Mr Hedge has been studying the plants of south-west Asia - Turkey, Iran, Afghanistan and Pakistan - since the 1950s.

While working on reference books of plants from the region, he said, it became clear that Afghanistan was under-represented in collections such as the Herbarium at the Royal Botanic Garden.

"So, together with a Norwegian friend, I travelled there two times, in 1962 and 1969," he said.

"There was a window of opportunity between the late 50s and the early 70s, when it was possible to travel everywhere in Afghanistan."

During the two expeditions, the team photographed and collected dozens of species which were new to science.

And it was that experience and expertise which equipped Mr Hedge to be one of the major contributors to the new guide to Afghanistan's flora and vegetation.

He said central Asia was particularly interesting to plant scientists such as himself.

"It's got very old geology and a lot of plants that are restricted to that area, so-called endemics," he said.

Image copyright Other
Image caption Mr Hedge collected, and named, this plant from the Sage family

"It also has a big flora (group of plants growing in the region)."

In fact, he said, it is home to about 4,400 plants - three or four-times as many as the British Isles.

And he believes we need to lose our preconceptions about Afghanistan.

"I think people have this vision of Afghanistan as everything being like Helmand.
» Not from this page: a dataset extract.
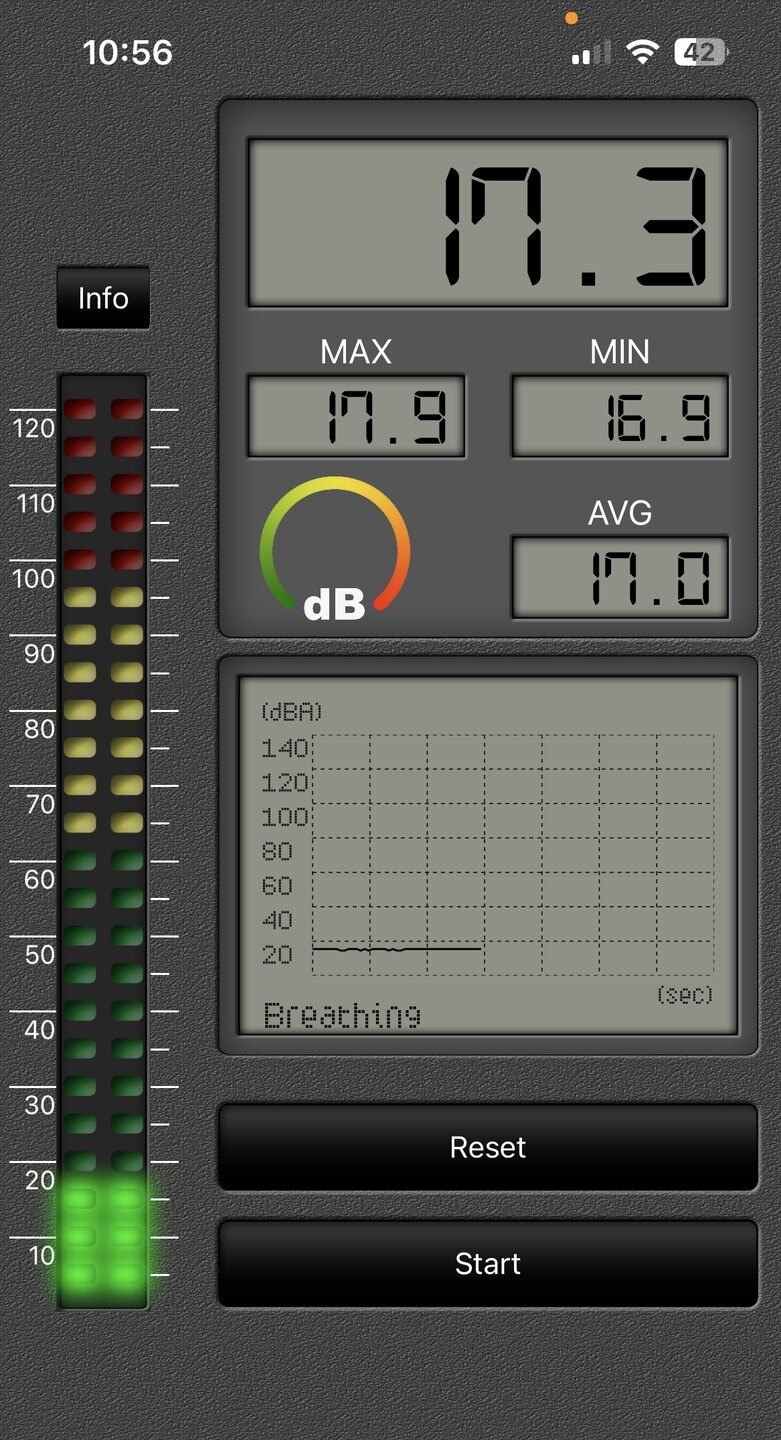Open the Info panel
This screenshot has height=1440, width=781.
pos(103,298)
Rather desert-y looking, and uninviting, and no plants," he said.

"But in actual fact it's a country of huge variety. There are mountains up in the north-east of the country going up to almost 7,000m. Huge mountains.

"Then it drops away down to the deserts in the Helmand area, where you're talking about 500m."

That range of altitude produces a "huge range" of different ecologies.

And, Mr Hedge admits, although he went to Afghanistan to study the plants, he ended up falling in love with the country and its people.

He added: "I had travelled in Turkey and a little in Iran (before going to Afghanistan), but for me Afghanistan was the really beautiful country."